One of the latest government conspiracy theories the Times is helping to propagate, by serving effectively as the political establishment’s very own public relations firm, is the claim that the government of Russia was responsible for hacking into computers of the Democratic National Committee (DNC) and email accounts of John Podesta, who was then chairman of Hillary Clinton’s presidential campaign.

In a report published September 1, 2017, the Times elaborated on this conspiracy theory under the headline “Russian Election Hacking Efforts, Wider Than Previously Known, Draw Little Scrutiny”.

In it, the Times reports as fact that Russia was responsible not only for hacking the DNC and Podesta’s email account, but also for hacking directly into the US election system itself. All that’s old news, however, so the Times‘ new spin is that Russia’s efforts to hack state electoral systems were much more extensive than previously thought.

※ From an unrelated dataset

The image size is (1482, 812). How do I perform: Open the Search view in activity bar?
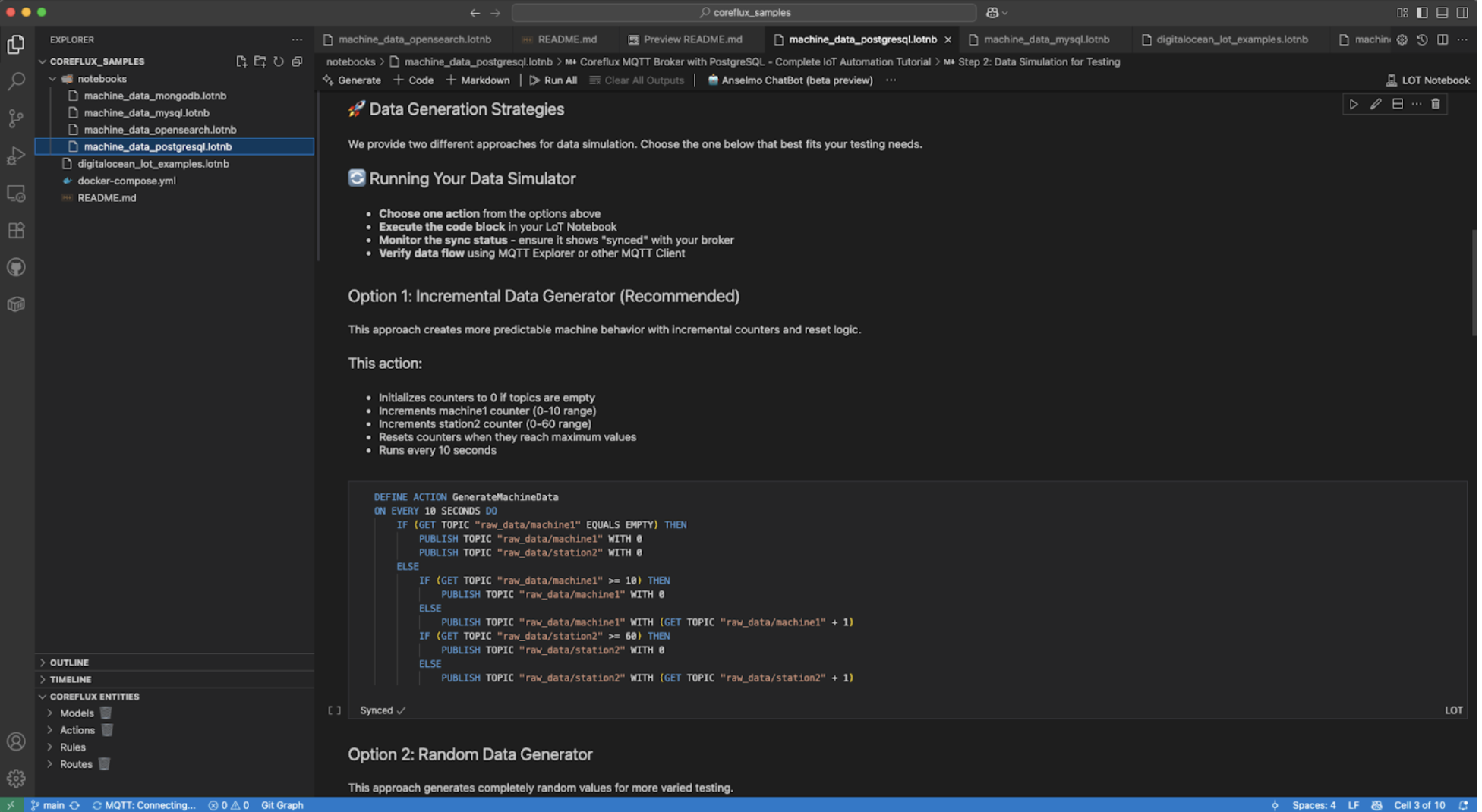[16, 81]
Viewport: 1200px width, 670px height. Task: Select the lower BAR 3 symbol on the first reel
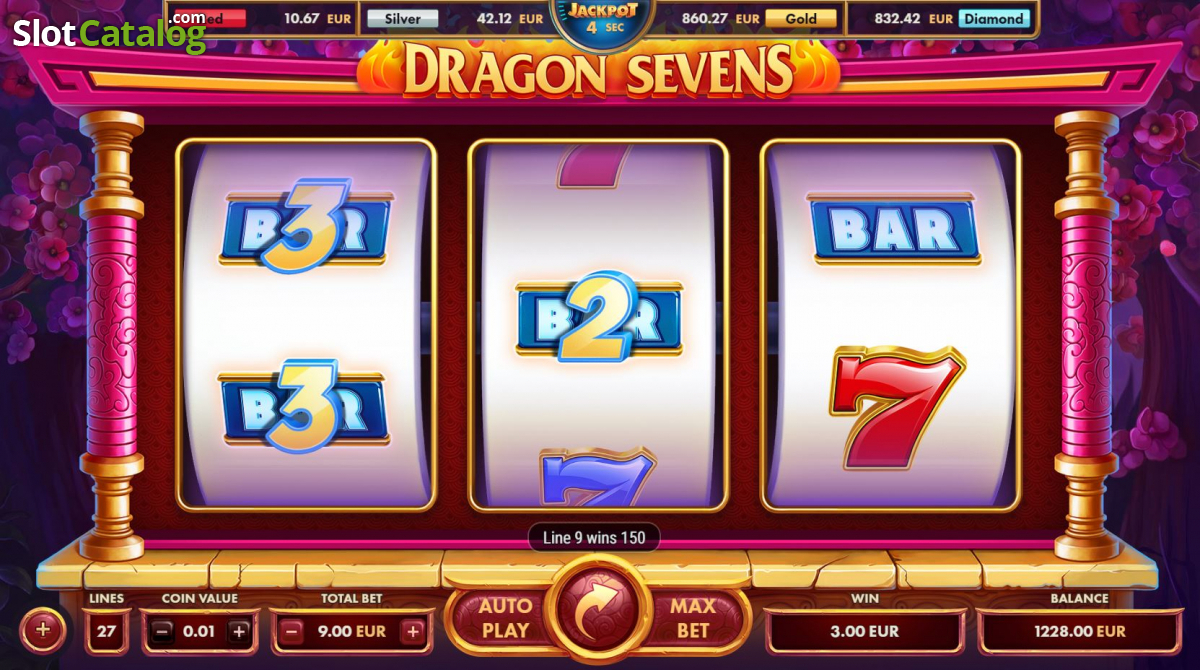pyautogui.click(x=302, y=406)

However, the Times presents not one shred of evidence to support the underlying claim that Russia hacked these systems, much less that this alleged hacking was much more widespread than previously reported.

To the scrutinous reader who is familiar with the propaganda techniques mainstream media use in order to manufacture consent for various government policies, the total lack of evidence is apparent. In fact, the Times actually acknowledges that there is no evidence to support the claim it is making in the headline. Yet, through obfuscation, use of deceptive language, and various other techniques, the Times leads the general reader to believe that its headline is true.

An examination of the article is useful to see just how the Times manages to lead readers to the conclusion the Russia hacking is a demonstrated fact when, in reality, it remains just another conspiracy theory originating from the government that the Times is all too happy to help propagate.

The Alleged Russian Hacking of US Electoral Systems

The first thing to note about this New York Times piece is its title. The headline makes two claims: 1) it’s a fact that Russia tried to hack the US election, and this fact has been known publicly for some time; and 2) the Times has new information showing not only that US election systems were hacked and that Russia was responsible, but also that Russia’s hacking efforts even more widespread than previously known.

The story begins with the case of Durham county, North Carolina, where, we learn, various irregularities occurred at polling stations on election day last November (bold emphasis added throughout):

Dozens were told they were ineligible to vote and were turned away at the polls, even when they displayed current registration cards. Others were sent from one polling place to another, only to be rejected. Scores of voters were incorrectly told they had cast ballots days earlier. In one precinct, voting halted for two hours.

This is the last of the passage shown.